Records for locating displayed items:
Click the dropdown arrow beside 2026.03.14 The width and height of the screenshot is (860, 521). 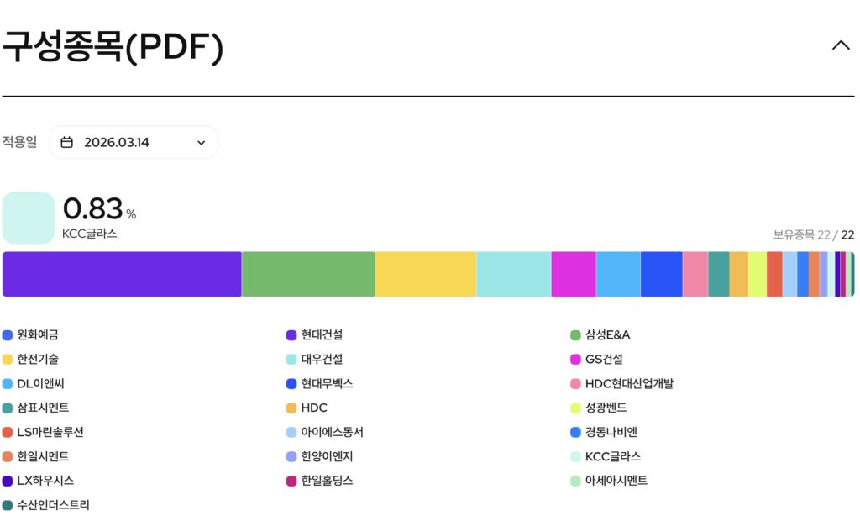pyautogui.click(x=201, y=143)
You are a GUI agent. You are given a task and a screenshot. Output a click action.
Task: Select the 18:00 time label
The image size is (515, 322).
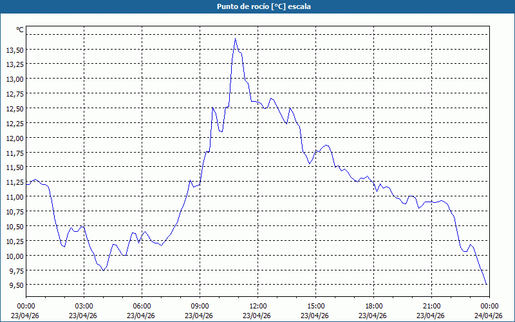[x=373, y=306]
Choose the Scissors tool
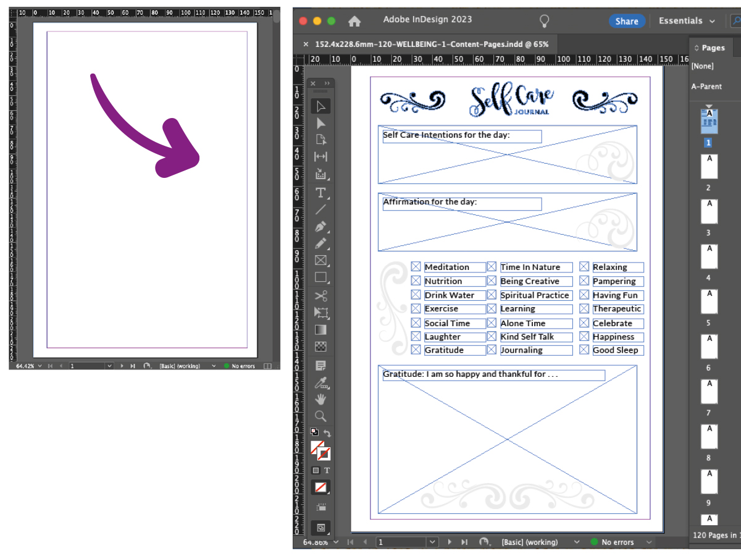741x556 pixels. 320,296
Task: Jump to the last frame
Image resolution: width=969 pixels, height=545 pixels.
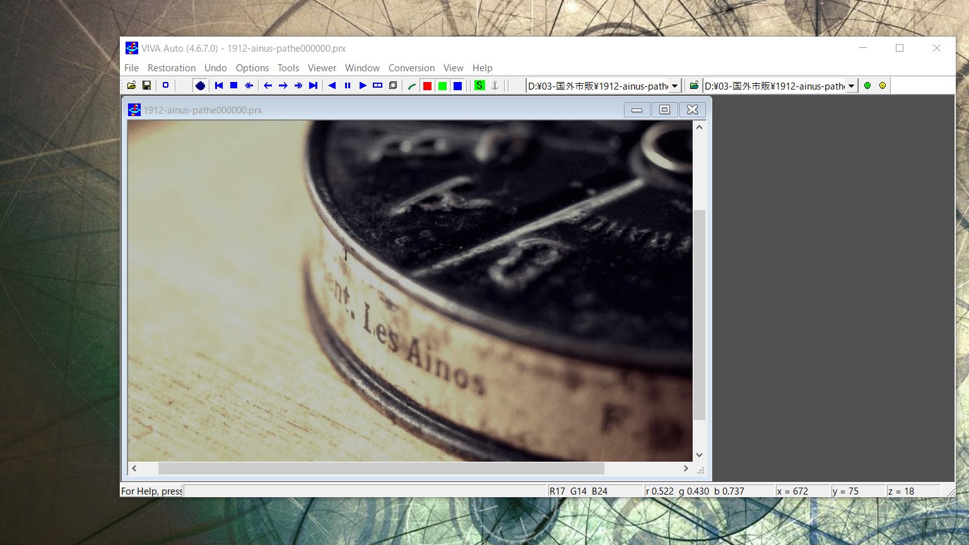Action: (313, 85)
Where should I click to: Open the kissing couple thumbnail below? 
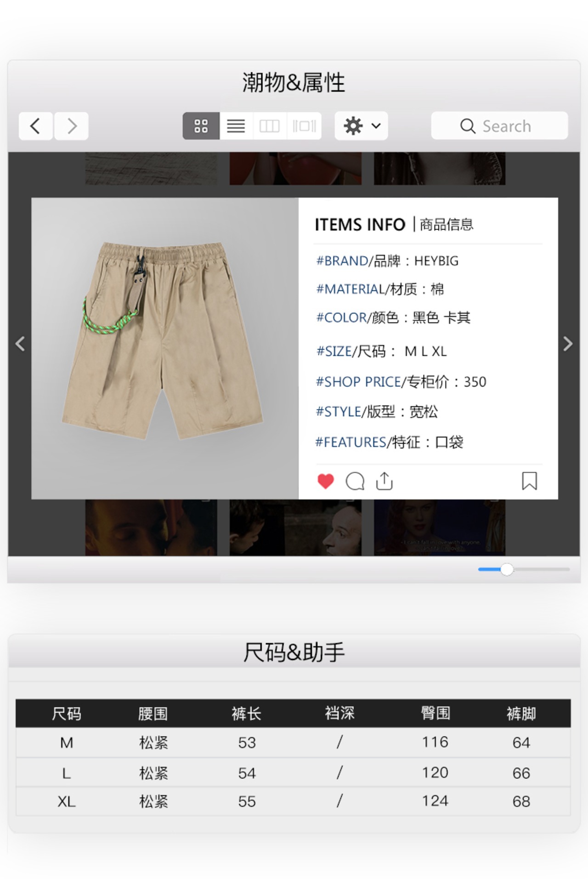[151, 527]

# Aim
Please put the records into a two-column CSV with the columns instruction and location, one row per record. Begin at the line that has "Where should I" and stop after the last record, including both. Quote each field, turn line breaks into spaces, and leave the pictures out.

# The solution
instruction,location
"Where should I click to: Open the kissing couple thumbnail below?","[151, 527]"